Alrighty, back to our list of tips! Whew, that one included a bunch to try, but all worth mentioning to improve your photographs of your children.
2. Pay attention to your light –
The word “photography” actually means painting with light. So I think it goes without saying that having enough light is extremely important in achieving a properly exposed photo. Now this does not mean the brightest areas outside is where the best light can be found. Most photographers will tell you that the best light is during the “Golden Hour” (the hour just after sunrise and the hour just before sunset), and we would agree. But you don’t have to wake up at the crack of dawn or keep your little ones up late to capture a great photograph. Just as long as there is enough ambient light to illuminate your subject, you’ll be just fine.
Walk around your home, inside and out, and test different types of light throughout the day to find your favorite. We suggest first photographing still objects or stationary subjects in order to familiarize yourself with your camera and the results you get with each area of light.
Try not to use the flash on your camera. Most camera models allow you to turn off the flash.

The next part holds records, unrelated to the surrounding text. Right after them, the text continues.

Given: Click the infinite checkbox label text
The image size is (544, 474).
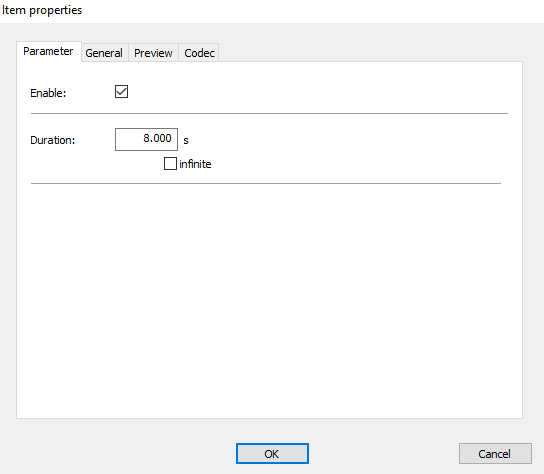Looking at the screenshot, I should [x=195, y=164].
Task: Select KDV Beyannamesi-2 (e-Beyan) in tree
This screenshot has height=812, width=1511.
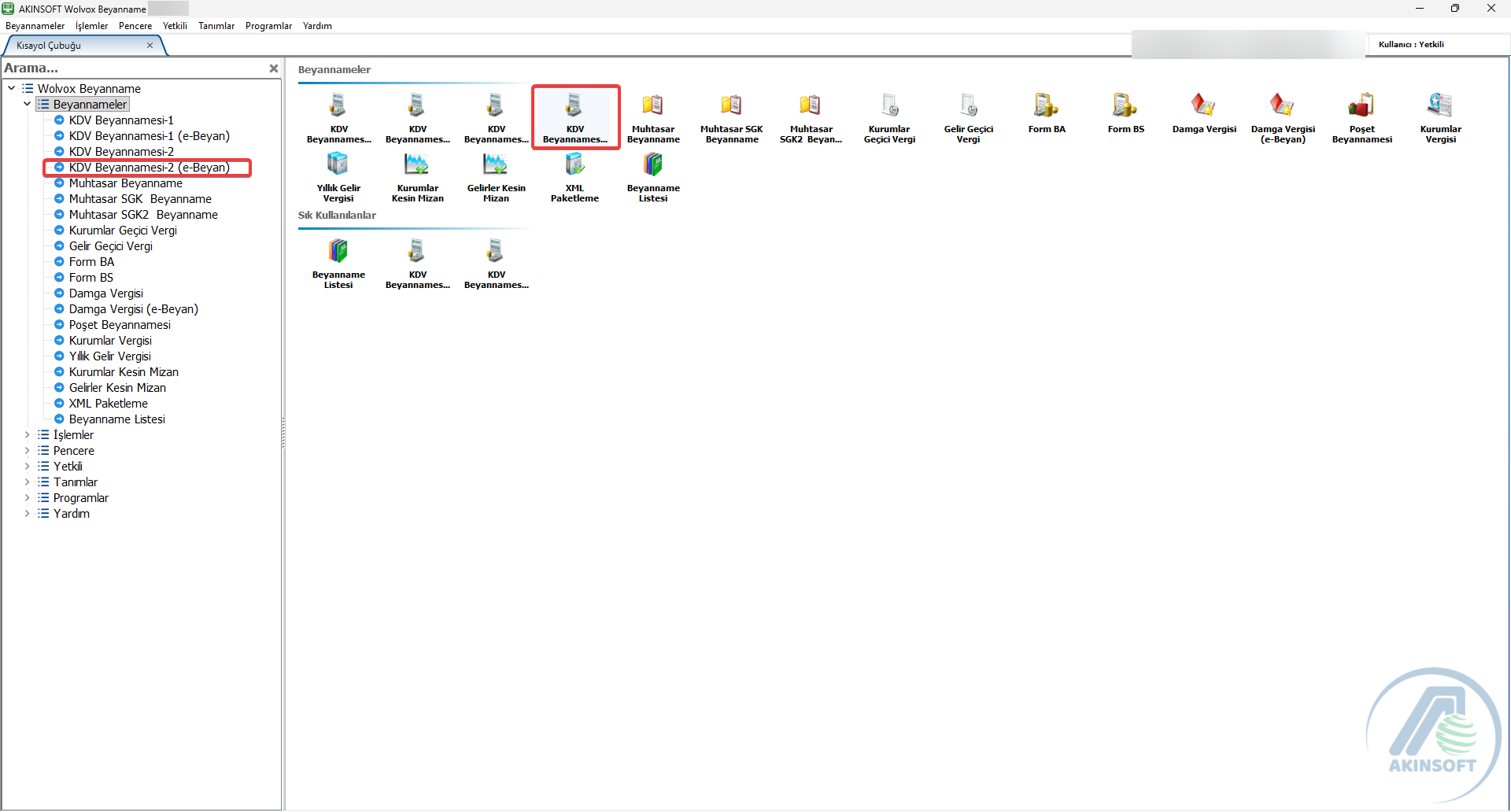Action: click(x=149, y=168)
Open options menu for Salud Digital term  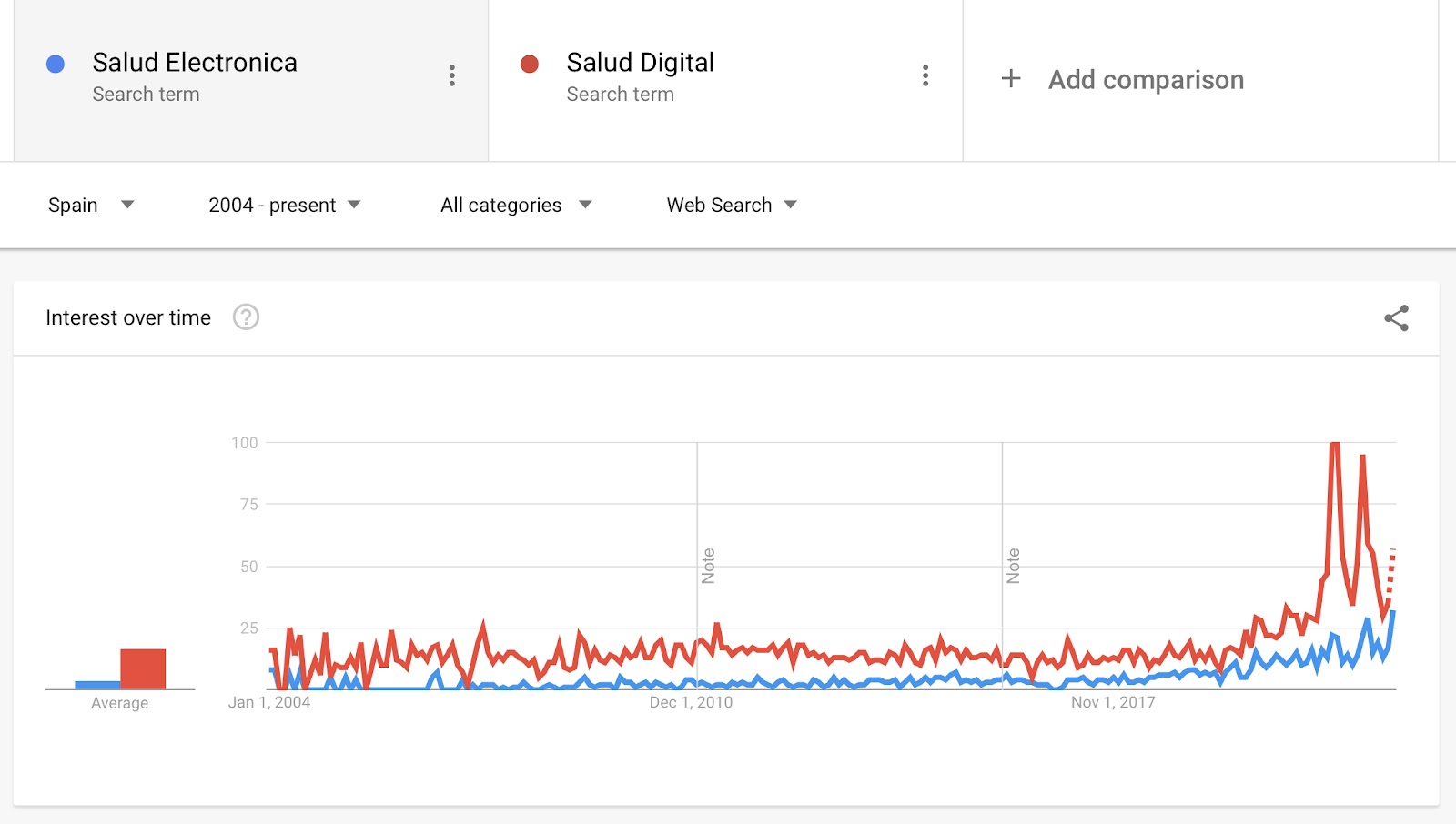click(925, 75)
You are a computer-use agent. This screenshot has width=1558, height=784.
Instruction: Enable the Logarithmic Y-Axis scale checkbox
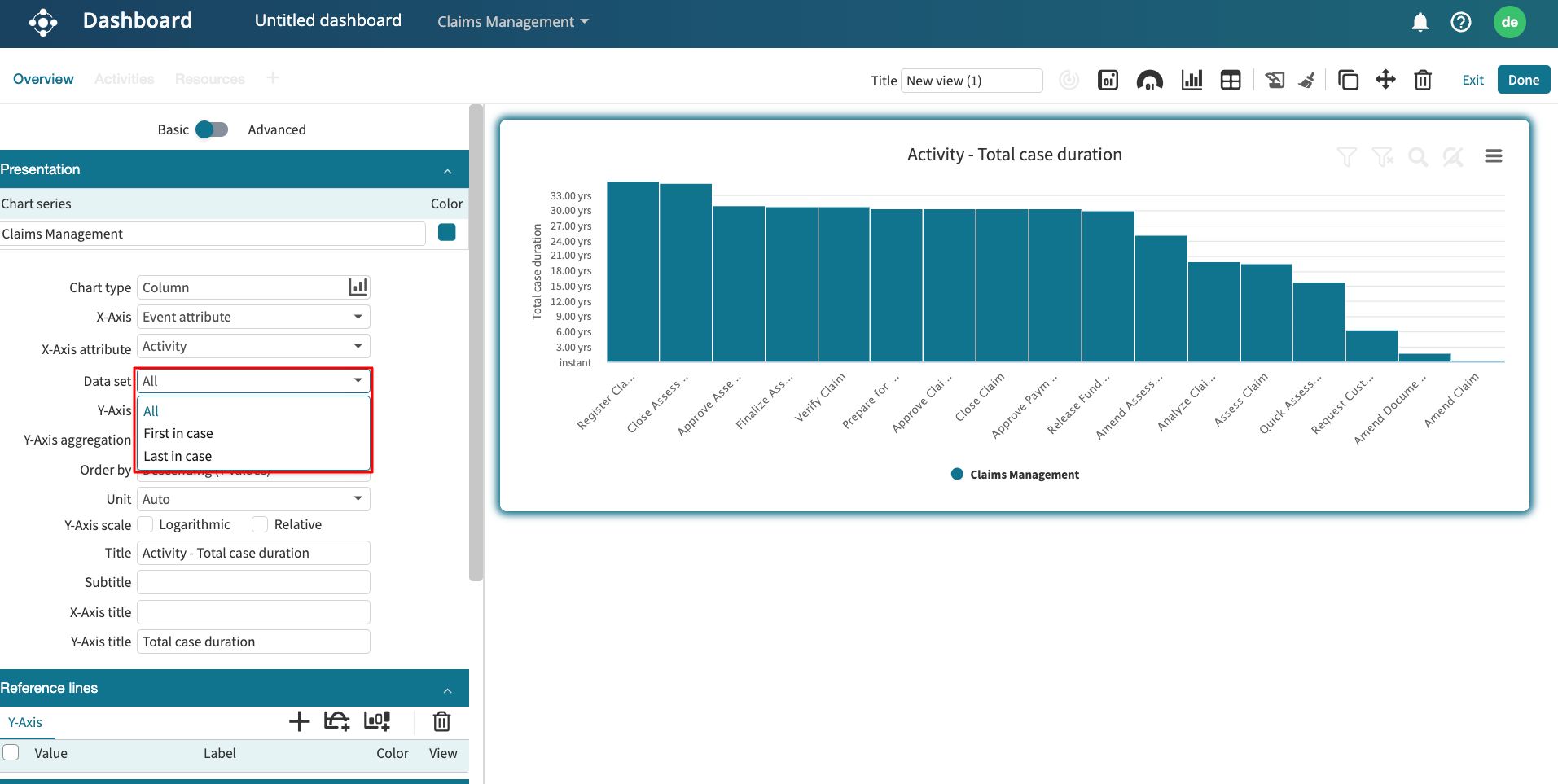(146, 524)
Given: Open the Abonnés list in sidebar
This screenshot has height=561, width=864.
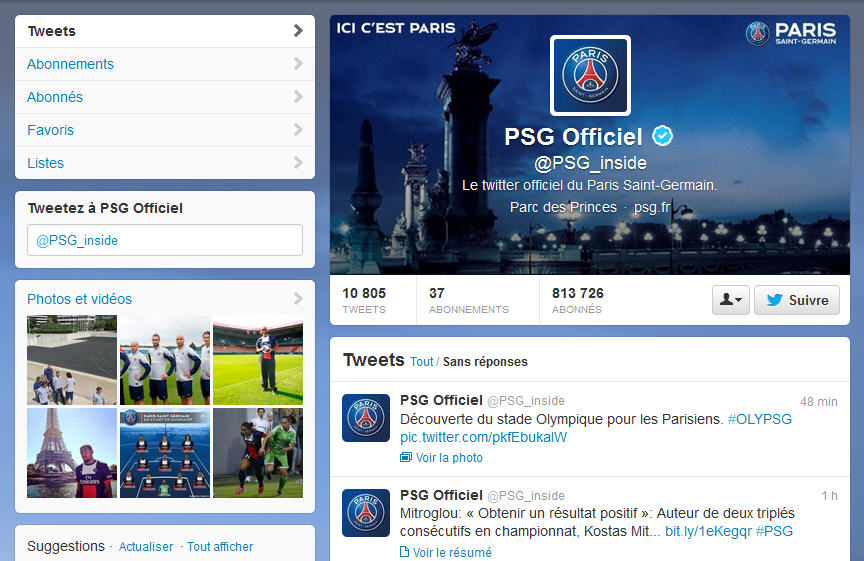Looking at the screenshot, I should tap(165, 97).
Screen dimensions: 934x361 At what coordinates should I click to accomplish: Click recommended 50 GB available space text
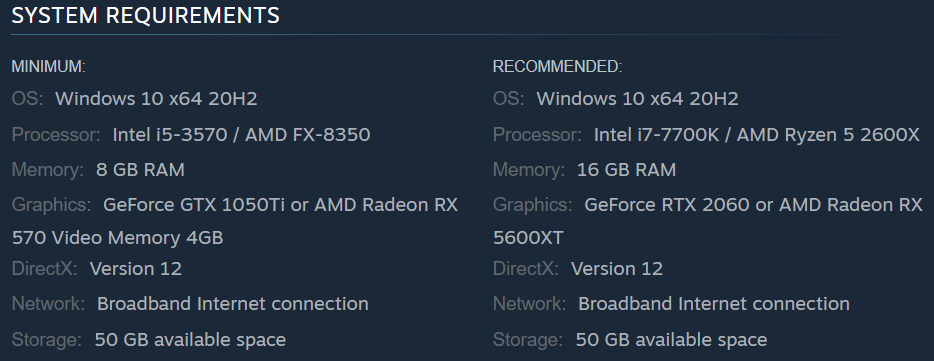671,340
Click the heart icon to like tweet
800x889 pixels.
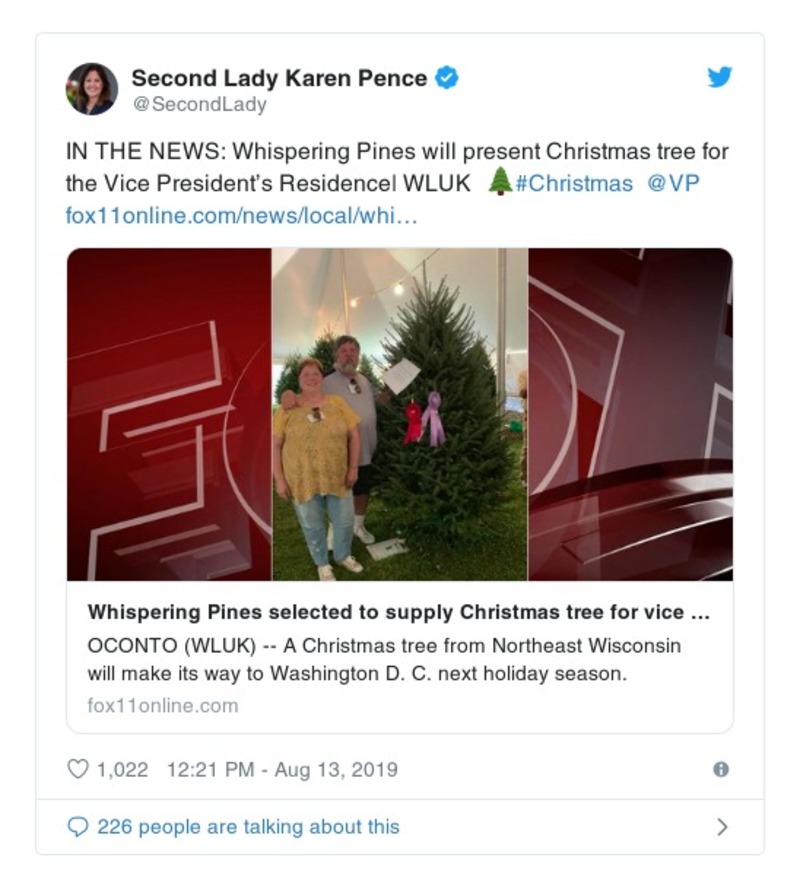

Technical note: We are assuming that you are likely using your camera on Auto mode or other mode besides manual for the sake of these beginner tips. However, we do suggest studying your camera’s manual to learn how to control your shutter speed and aperture together with finding out where your ISO controls can be found. These 3 items on your camera work as a team to help you get proper exposure in your photos and give you better control of your photography. Learning to use your camera on “manual” mode will open up a whole new world in capturing images you love!
If you are interested in learning more about your camera controls and how to use them, we do offer a camera basics class locally in the Barrington and downtown Chicago areas a few times a year. Feel free to check out the dates, details and locations here
↣ camera-basics-photography-101-for-moms or inquire with us about future dates/times.
3. Take several shots (use continuous mode) –
All DSLR cameras have a continuous mode option. Continuous Mode allows you to hold the shutter down and take several images at once in fast sequence. Why continuous mode? Because you’re photographing moving, running, jumping children who blink, cough, sneeze and itch of course! Shooting in continuous mode allows you the best opportunity to get at least one or two good photographs of what you’re trying to capture.
4. Keep an eye on your background –
In other words, before you start taking photos, take a look around your subject for any objects that might distract from what or whom you are trying to capture. If you are taking photos of your beautiful little baby boy in a park, you want the focus of your photograph to be your beautiful baby boy and not the huge trash can behind him. Unless you plan to learn photoshop, doing your best to declutter your background beforehand, will make for much cleaner and more interesting images.
5. Let the kids be kids –
We know you REALLY want that cute shot of your kids looking at you with big smiles on their faces, but you are unlikely to get it by demanding they sit and smile at the camera. Insert fake kid smile here 😬. If you truly want those genuine, awesome smiles, you’re going to have to let go of your expectations for a few minutes and just let them do their thing. We find that if you join in and laugh with them, say funny things that make them laugh, they will be much more likely to give you the coveted smiles you’ve been waiting for without even having to ask. Just be ready because they won’t last long! If you don’t get the smile, it’s okay. You’ll at least have some photos of them having fun and sometimes those candid ones are gold!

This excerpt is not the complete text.